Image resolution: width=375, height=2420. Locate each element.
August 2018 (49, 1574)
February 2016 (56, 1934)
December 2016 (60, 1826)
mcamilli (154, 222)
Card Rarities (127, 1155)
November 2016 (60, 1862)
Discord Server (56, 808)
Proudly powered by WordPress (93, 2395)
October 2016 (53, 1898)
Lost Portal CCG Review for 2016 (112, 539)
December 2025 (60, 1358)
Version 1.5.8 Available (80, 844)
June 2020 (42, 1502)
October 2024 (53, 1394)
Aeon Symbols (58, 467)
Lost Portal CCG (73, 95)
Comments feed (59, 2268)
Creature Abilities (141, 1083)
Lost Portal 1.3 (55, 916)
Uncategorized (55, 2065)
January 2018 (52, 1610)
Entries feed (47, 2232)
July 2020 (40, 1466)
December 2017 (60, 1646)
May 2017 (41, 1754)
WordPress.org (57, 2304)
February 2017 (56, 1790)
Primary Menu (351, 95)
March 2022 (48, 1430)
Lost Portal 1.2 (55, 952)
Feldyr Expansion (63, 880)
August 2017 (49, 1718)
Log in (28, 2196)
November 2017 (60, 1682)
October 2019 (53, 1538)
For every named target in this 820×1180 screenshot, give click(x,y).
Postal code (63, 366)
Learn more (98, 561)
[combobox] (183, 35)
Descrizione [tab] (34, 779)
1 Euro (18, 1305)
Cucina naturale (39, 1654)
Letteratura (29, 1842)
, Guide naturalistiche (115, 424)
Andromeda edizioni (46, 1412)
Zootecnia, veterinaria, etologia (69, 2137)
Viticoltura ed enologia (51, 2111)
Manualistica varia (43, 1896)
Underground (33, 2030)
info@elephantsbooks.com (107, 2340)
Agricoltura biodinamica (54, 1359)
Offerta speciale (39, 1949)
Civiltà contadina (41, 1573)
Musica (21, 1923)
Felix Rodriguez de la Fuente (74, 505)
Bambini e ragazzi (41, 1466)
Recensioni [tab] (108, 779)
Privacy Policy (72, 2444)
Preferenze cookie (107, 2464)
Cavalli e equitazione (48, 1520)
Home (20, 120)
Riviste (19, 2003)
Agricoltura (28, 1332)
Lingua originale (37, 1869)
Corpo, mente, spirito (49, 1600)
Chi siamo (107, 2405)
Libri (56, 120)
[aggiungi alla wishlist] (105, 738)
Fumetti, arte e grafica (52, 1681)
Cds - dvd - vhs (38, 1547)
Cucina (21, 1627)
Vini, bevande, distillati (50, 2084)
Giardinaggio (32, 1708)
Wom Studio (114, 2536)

Aim of the exercise — Each record, from first to last, should be returned verbatim.

Exercise response —
Image resolution: width=375, height=2420. Locate each element.
August 2018 (49, 1574)
February 2016 (56, 1934)
December 2016 (60, 1826)
mcamilli (154, 222)
Card Rarities (127, 1155)
November 2016 (60, 1862)
Discord Server (56, 808)
Proudly powered by WordPress (93, 2395)
October 2016 (53, 1898)
Lost Portal CCG Review for 2016 (112, 539)
December 2025 (60, 1358)
Version 1.5.8 Available (80, 844)
June 2020 (42, 1502)
October 2024 (53, 1394)
Aeon Symbols (58, 467)
Lost Portal CCG (73, 95)
Comments feed (59, 2268)
Creature Abilities (141, 1083)
Lost Portal 1.3 (55, 916)
Uncategorized (55, 2065)
January 2018 (52, 1610)
Entries feed (47, 2232)
July 2020 (40, 1466)
December 2017 (60, 1646)
May 2017 (41, 1754)
WordPress.org (57, 2304)
February 2017 (56, 1790)
Primary Menu (351, 95)
March 2022 (48, 1430)
Lost Portal 1.2 (55, 952)
Feldyr Expansion (63, 880)
August 2017 (49, 1718)
Log in (28, 2196)
November 2017 (60, 1682)
October 2019 (53, 1538)
For every named target in this 820×1180 screenshot, give click(x,y).
Postal code (63, 366)
Learn more (98, 561)
[combobox] (183, 35)
Descrizione [tab] (34, 779)
1 Euro (18, 1305)
Cucina naturale (39, 1654)
Letteratura (29, 1842)
, Guide naturalistiche (115, 424)
Andromeda edizioni (46, 1412)
Zootecnia, veterinaria, etologia (69, 2137)
Viticoltura ed enologia (51, 2111)
Manualistica varia (43, 1896)
Underground (33, 2030)
info@elephantsbooks.com (107, 2340)
Agricoltura biodinamica (54, 1359)
Offerta speciale (39, 1949)
Civiltà contadina (41, 1573)
Musica (21, 1923)
Felix Rodriguez de la Fuente (74, 505)
Bambini e ragazzi (41, 1466)
Recensioni [tab] (108, 779)
Privacy Policy (72, 2444)
Preferenze cookie (107, 2464)
Cavalli e equitazione (48, 1520)
Home (20, 120)
Riviste (19, 2003)
Agricoltura (28, 1332)
Lingua originale (37, 1869)
Corpo, mente, spirito (49, 1600)
Chi siamo (107, 2405)
Libri (56, 120)
[aggiungi alla wishlist] (105, 738)
Fumetti, arte e grafica (52, 1681)
Cds - dvd - vhs (38, 1547)
Cucina (21, 1627)
Vini, bevande, distillati (50, 2084)
Giardinaggio (32, 1708)
Wom Studio (114, 2536)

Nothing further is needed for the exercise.